• HOW TO COMPLETE THIS TASK:
Considering every line below, count those with the word "agent" and give only the result.

Start of Block

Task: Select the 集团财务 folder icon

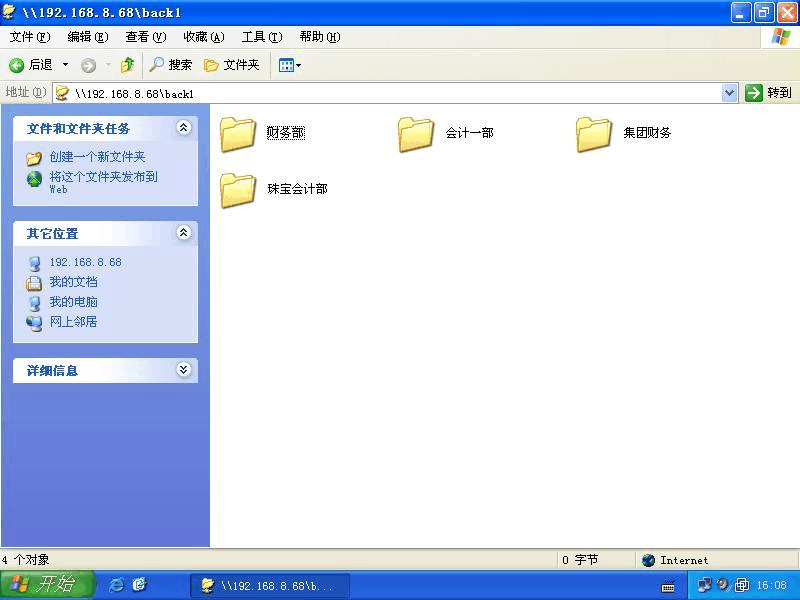Action: [x=594, y=134]
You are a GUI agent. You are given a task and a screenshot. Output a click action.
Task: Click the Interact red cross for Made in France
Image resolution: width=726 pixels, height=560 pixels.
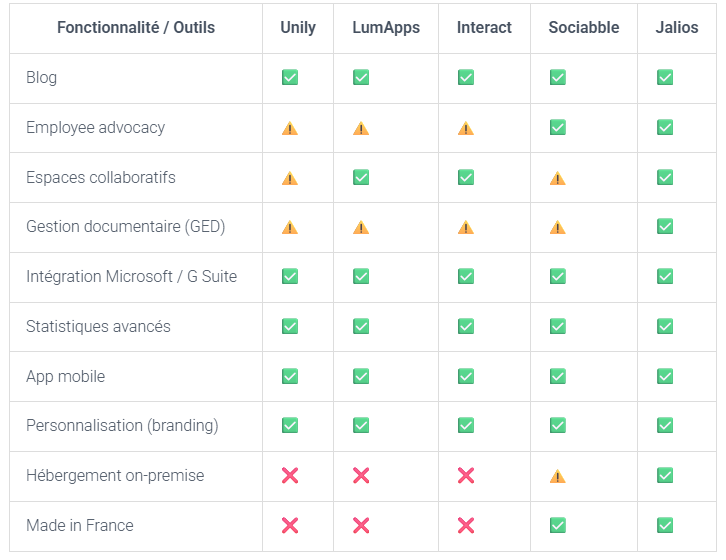tap(466, 525)
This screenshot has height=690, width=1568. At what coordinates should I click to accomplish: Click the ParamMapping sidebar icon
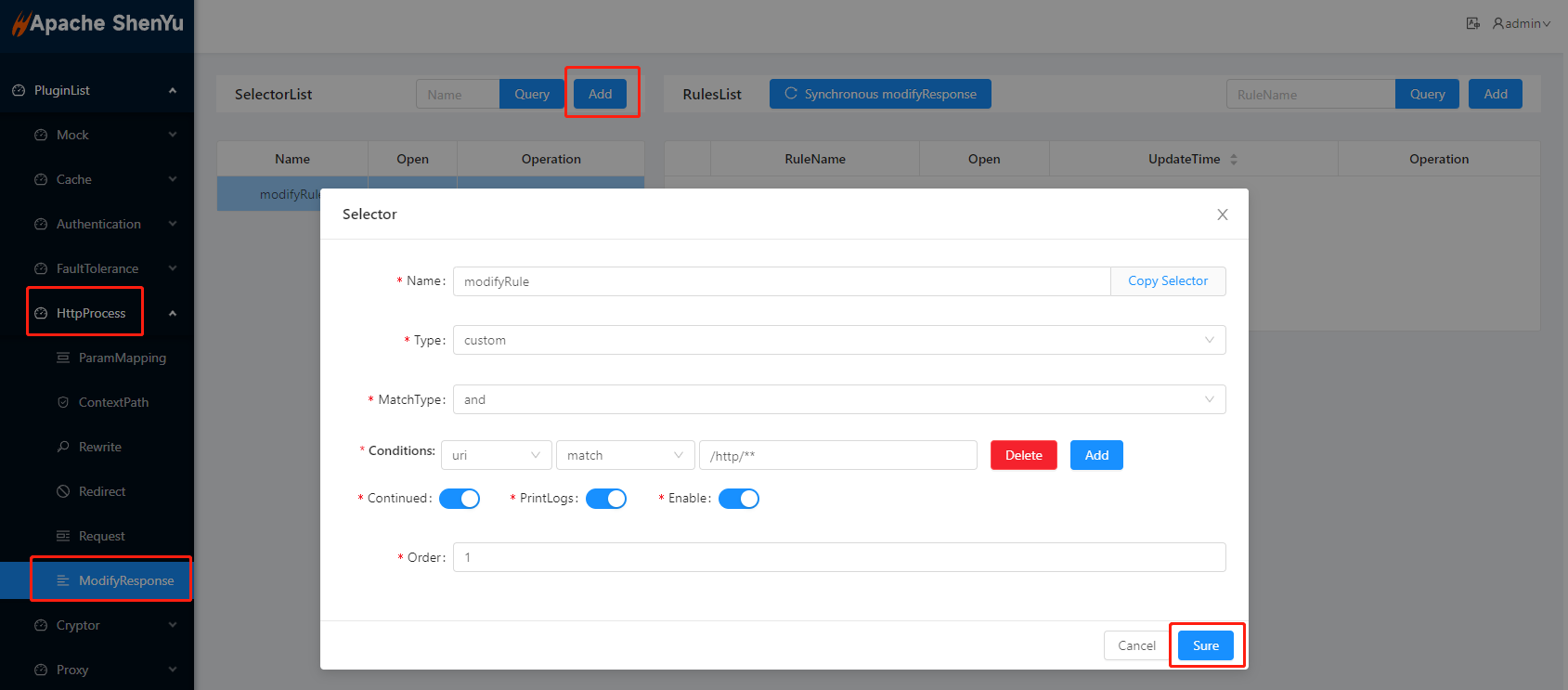coord(63,358)
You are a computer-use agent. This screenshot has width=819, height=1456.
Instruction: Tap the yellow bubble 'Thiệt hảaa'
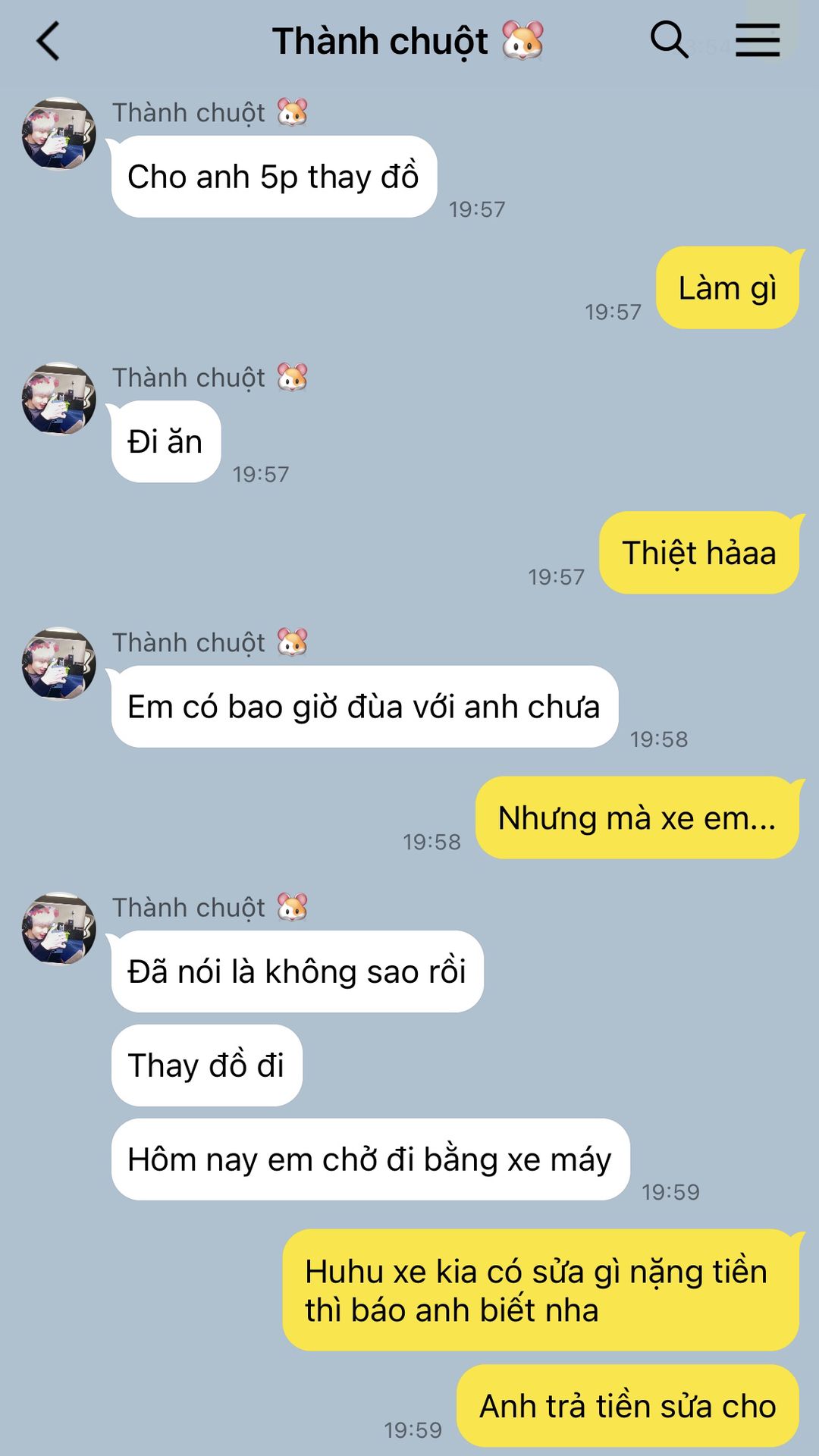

End of Block

• ANSWER SPACE:
2